[Data entries]
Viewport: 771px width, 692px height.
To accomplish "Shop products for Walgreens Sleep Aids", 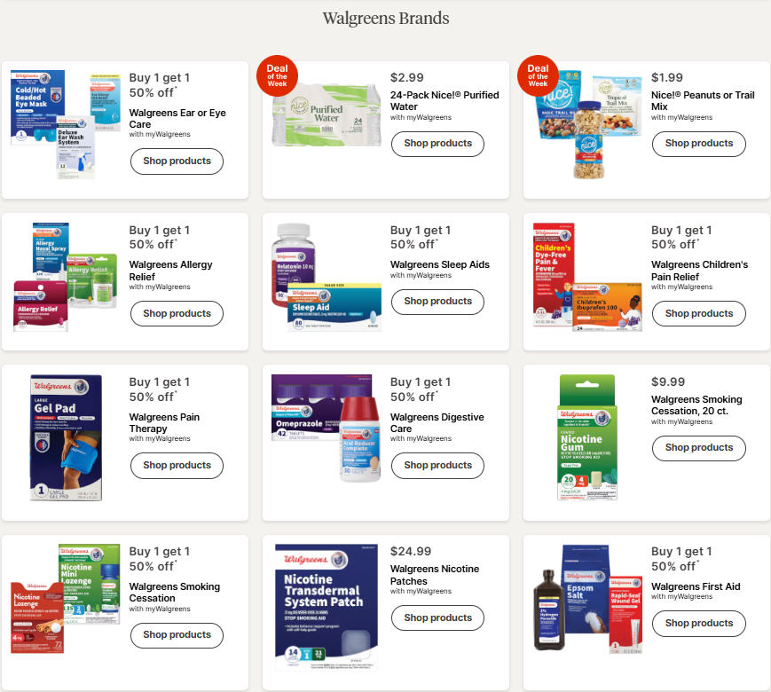I will tap(437, 302).
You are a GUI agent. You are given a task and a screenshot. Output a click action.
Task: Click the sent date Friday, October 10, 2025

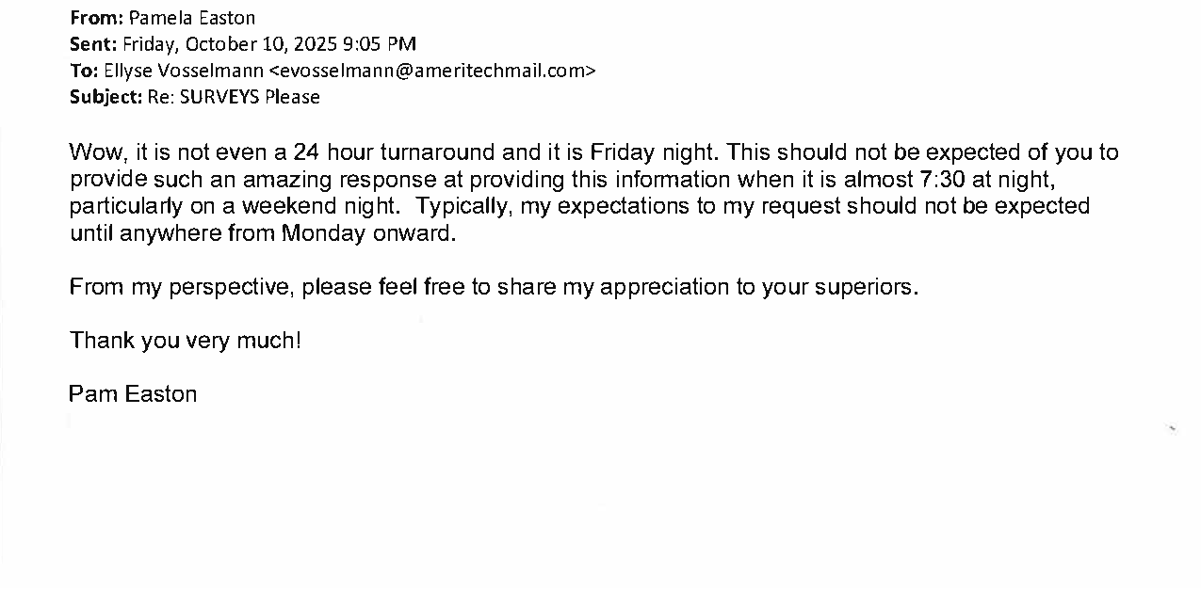[x=231, y=44]
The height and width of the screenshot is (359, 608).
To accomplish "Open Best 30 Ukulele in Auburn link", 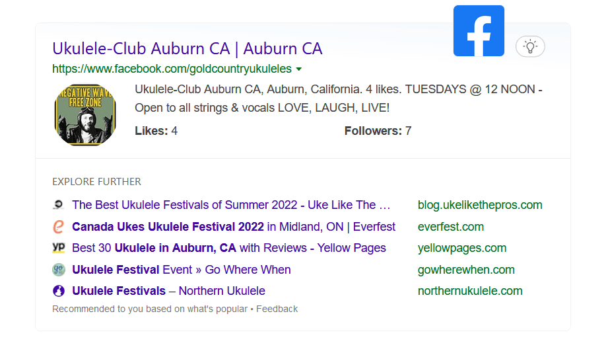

• _Exercise prompt_
Pictures are not part of the answer. Restate word for word the lines from the one with "You are a GUI" through the last line of the records.

• _Result_
You are a GUI agent. You are given a task and a screenshot. Output a click action.
Task: Click the sent date Friday, October 10, 2025

[x=231, y=44]
The height and width of the screenshot is (359, 608).
To accomplish "Open Best 30 Ukulele in Auburn link", 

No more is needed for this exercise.